::: Supplied records
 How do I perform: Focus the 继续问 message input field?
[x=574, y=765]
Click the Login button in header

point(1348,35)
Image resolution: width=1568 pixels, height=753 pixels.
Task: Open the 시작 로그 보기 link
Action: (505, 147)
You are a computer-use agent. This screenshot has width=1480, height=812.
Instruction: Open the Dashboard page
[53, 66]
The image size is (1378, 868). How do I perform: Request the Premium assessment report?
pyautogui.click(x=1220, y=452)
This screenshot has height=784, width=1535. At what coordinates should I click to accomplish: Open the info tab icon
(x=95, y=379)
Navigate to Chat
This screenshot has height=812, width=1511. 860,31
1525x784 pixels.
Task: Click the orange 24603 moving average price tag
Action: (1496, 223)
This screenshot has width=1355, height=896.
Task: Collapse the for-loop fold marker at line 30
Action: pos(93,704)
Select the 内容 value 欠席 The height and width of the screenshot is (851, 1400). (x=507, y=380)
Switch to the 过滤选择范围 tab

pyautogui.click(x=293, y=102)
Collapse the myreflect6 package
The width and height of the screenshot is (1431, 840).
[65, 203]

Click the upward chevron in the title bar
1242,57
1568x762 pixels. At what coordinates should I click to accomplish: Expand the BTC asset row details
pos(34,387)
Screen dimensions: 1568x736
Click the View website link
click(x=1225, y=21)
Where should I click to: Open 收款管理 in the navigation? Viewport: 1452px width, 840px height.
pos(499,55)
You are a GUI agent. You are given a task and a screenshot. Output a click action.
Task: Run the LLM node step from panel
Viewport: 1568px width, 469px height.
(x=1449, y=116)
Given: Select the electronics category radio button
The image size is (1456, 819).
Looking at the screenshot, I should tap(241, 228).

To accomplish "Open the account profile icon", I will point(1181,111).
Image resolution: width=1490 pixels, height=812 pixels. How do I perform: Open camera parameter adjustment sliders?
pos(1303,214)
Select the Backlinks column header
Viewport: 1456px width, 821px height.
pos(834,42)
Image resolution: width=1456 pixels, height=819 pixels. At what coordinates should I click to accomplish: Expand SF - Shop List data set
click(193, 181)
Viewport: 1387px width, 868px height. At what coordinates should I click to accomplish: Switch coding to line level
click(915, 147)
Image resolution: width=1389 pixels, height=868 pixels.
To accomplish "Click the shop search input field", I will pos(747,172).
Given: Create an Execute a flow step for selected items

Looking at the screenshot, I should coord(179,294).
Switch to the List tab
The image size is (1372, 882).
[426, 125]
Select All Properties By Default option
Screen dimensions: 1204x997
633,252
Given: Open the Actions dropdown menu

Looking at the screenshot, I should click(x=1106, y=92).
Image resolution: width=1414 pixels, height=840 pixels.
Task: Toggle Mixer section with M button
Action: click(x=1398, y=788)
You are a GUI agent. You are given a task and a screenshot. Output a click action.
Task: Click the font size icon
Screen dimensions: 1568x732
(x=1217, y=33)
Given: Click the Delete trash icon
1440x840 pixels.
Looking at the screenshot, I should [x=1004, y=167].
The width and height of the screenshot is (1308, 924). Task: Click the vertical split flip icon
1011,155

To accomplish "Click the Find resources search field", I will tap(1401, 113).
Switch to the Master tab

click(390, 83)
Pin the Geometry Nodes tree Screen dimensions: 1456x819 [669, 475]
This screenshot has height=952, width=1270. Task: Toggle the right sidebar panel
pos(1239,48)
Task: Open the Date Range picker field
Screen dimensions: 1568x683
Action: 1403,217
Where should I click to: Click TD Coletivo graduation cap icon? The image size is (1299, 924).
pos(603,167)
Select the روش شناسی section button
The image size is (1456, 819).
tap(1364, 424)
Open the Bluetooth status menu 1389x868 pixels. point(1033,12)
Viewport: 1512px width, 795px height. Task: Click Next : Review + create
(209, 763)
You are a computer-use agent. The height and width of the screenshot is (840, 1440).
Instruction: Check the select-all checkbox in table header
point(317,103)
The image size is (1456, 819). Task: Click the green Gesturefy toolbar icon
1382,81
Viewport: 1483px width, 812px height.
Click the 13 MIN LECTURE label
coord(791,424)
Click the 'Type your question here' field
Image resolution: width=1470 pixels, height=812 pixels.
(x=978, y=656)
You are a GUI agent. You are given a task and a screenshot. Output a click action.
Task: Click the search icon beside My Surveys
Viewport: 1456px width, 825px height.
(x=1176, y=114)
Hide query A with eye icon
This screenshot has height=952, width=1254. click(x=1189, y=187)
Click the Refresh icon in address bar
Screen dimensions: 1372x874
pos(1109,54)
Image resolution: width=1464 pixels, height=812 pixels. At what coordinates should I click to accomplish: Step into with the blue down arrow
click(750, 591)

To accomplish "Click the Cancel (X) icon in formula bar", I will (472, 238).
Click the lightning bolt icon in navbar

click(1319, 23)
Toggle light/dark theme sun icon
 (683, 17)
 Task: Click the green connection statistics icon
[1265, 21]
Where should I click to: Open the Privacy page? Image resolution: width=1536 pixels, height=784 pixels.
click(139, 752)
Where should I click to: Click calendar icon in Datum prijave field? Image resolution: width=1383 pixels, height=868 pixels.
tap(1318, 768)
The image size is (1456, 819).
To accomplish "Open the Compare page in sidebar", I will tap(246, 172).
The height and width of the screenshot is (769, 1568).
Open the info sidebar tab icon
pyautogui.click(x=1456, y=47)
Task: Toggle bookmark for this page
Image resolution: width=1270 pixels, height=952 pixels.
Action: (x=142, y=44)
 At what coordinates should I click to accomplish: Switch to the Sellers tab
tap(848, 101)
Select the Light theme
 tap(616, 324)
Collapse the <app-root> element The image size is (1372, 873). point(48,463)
::::::
Instructions for the task
The lines holding the word "computer" are the answer. Pull them out of the records and copy them.

Task result
You are a computer-use agent. This screenshot has width=1480, height=812.
You are a computer-use agent. The height and width of the screenshot is (840, 1440).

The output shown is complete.